**Collected data entries**.

BEGIN

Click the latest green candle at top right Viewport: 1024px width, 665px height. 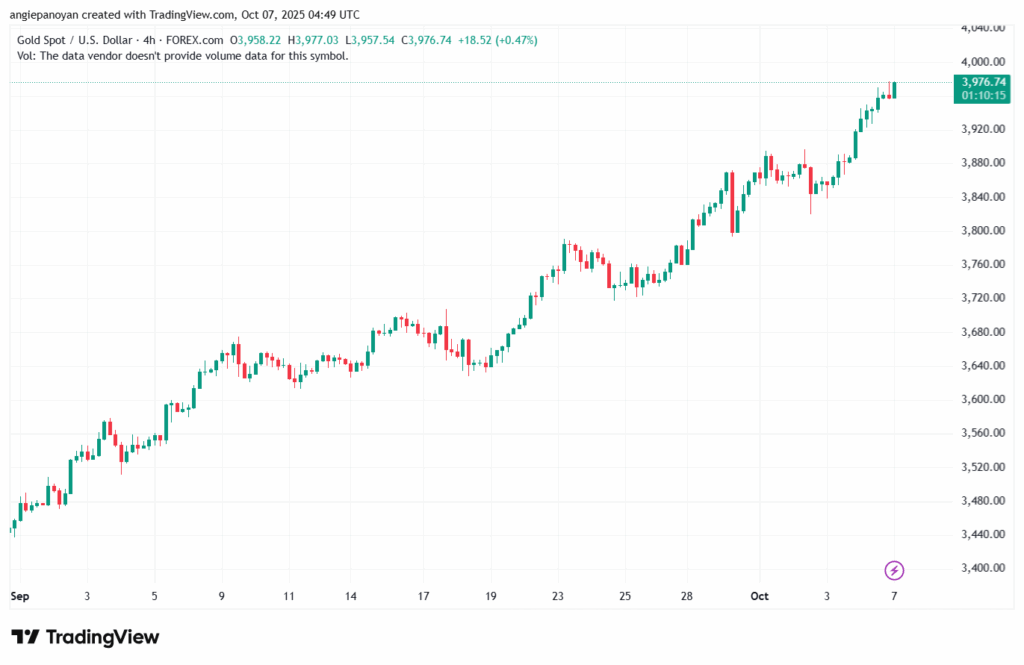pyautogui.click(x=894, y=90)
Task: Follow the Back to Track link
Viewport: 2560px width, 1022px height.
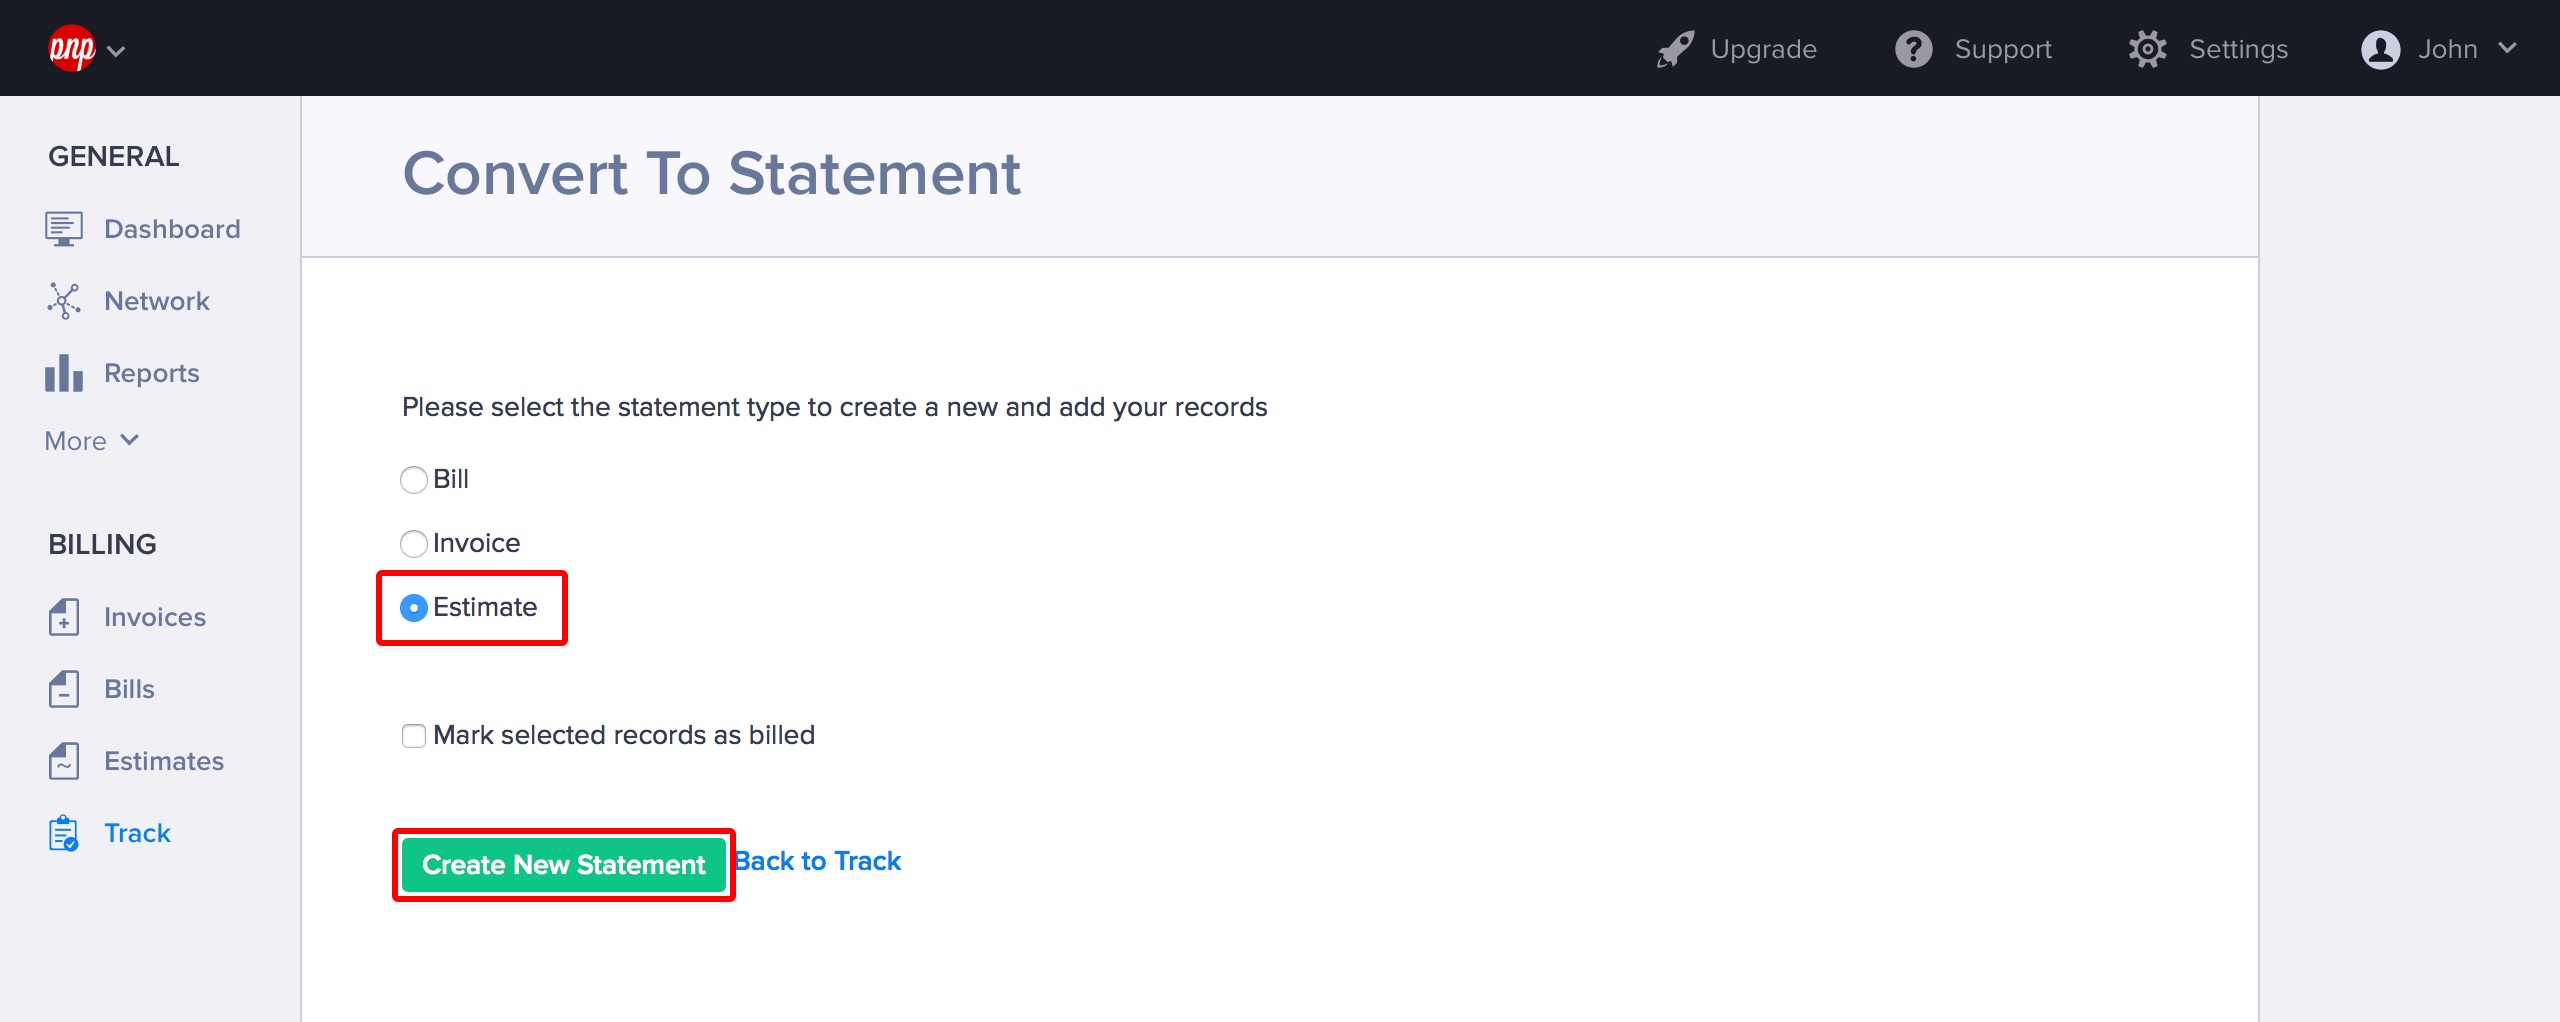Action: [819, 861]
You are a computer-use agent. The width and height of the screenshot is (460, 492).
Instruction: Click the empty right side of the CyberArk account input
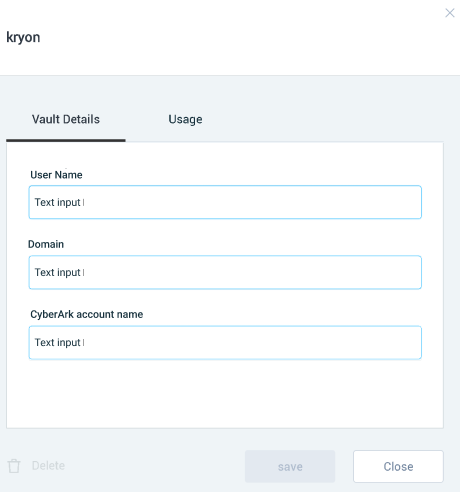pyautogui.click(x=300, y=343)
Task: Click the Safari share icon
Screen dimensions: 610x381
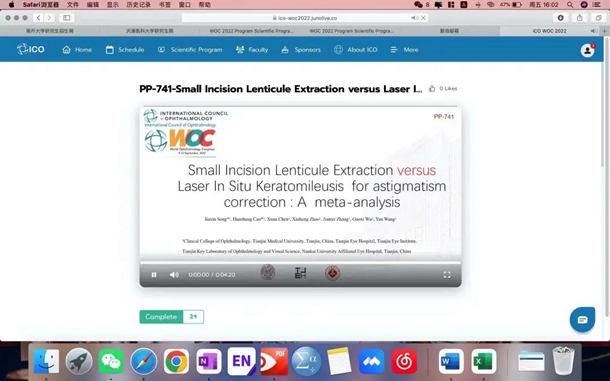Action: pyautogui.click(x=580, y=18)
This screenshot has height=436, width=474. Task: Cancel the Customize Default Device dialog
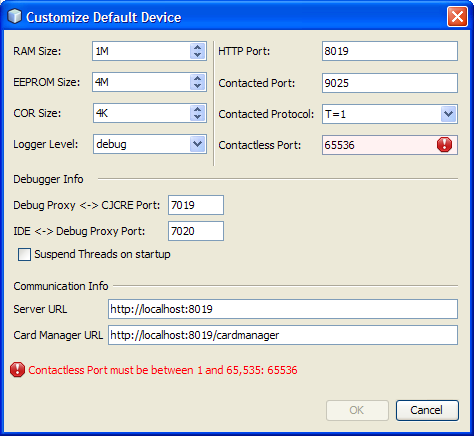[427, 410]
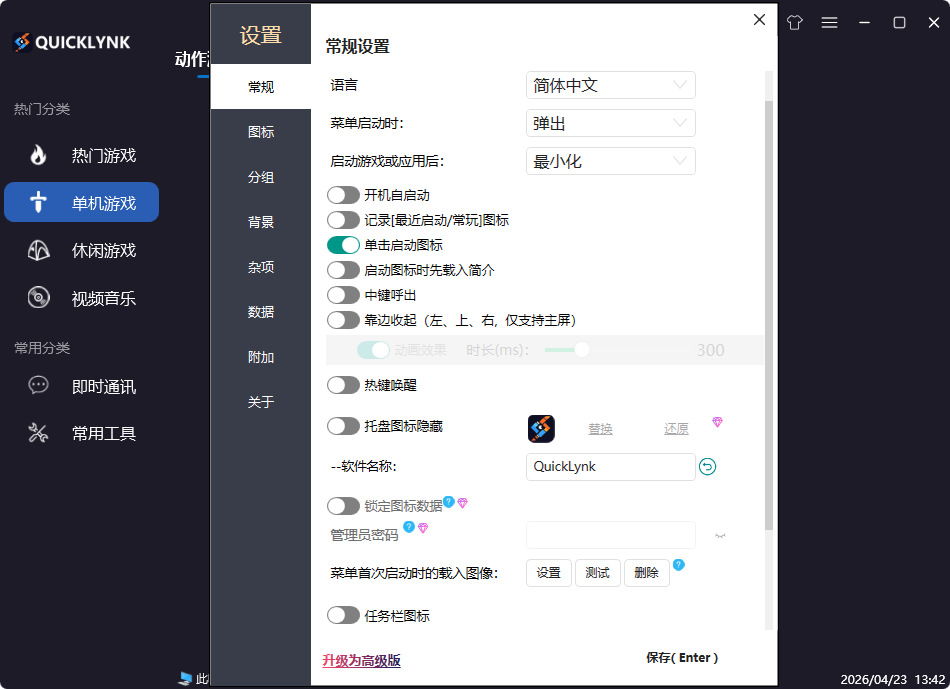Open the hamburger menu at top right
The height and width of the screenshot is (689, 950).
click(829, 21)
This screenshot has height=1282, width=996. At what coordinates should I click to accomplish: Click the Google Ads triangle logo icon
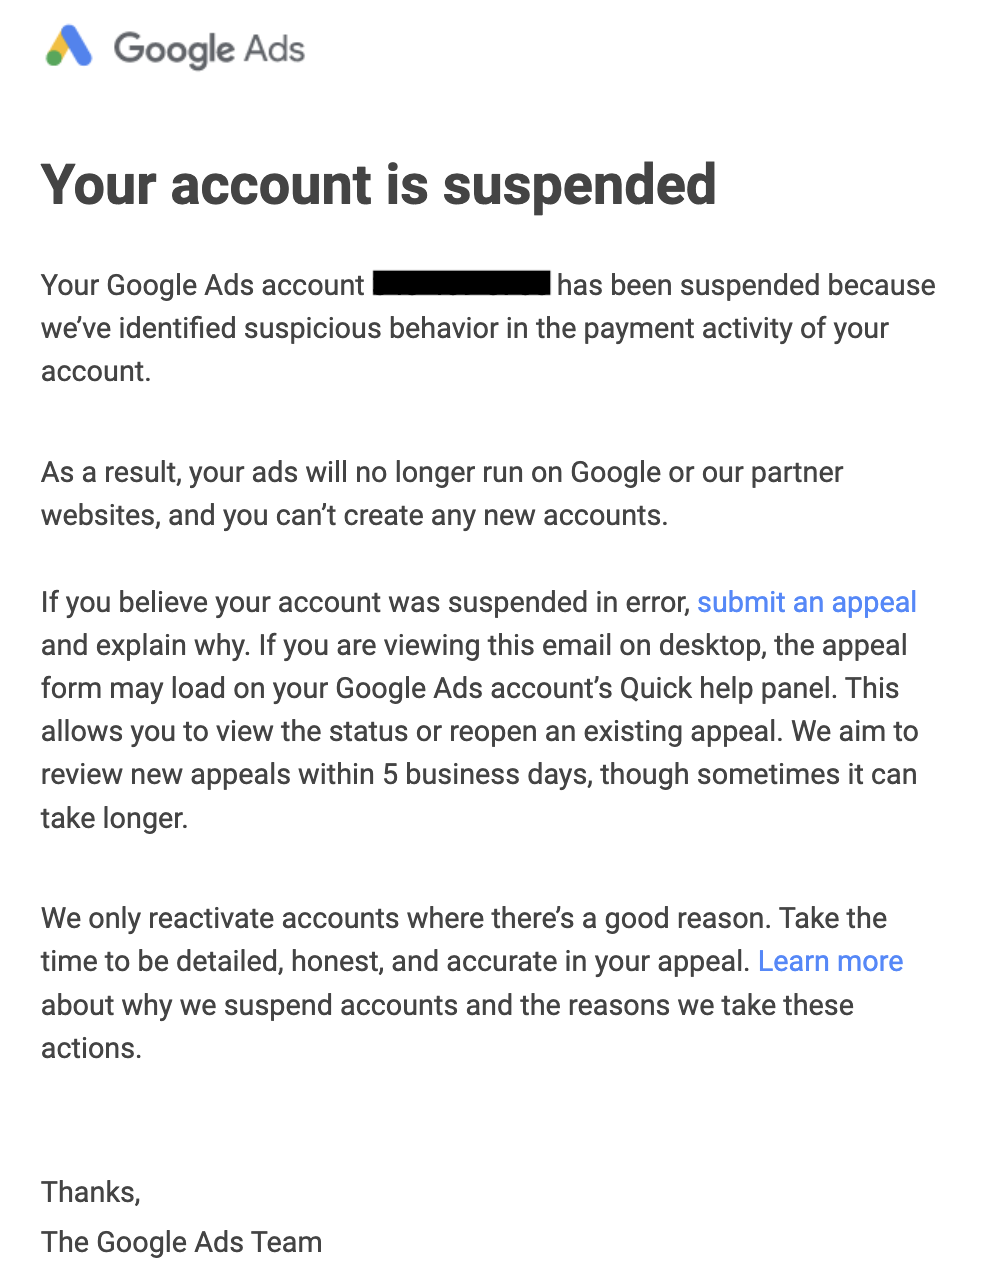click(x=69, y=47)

END

**Problem to solve**. An exact transcription is needed, covering the line with "This screenshot has height=1282, width=996." and every line after it to the end of the entries, but not the pictures.

**Result of the task**.
This screenshot has height=1282, width=996. At what coordinates should I click to accomplish: Click the Google Ads triangle logo icon
click(x=69, y=47)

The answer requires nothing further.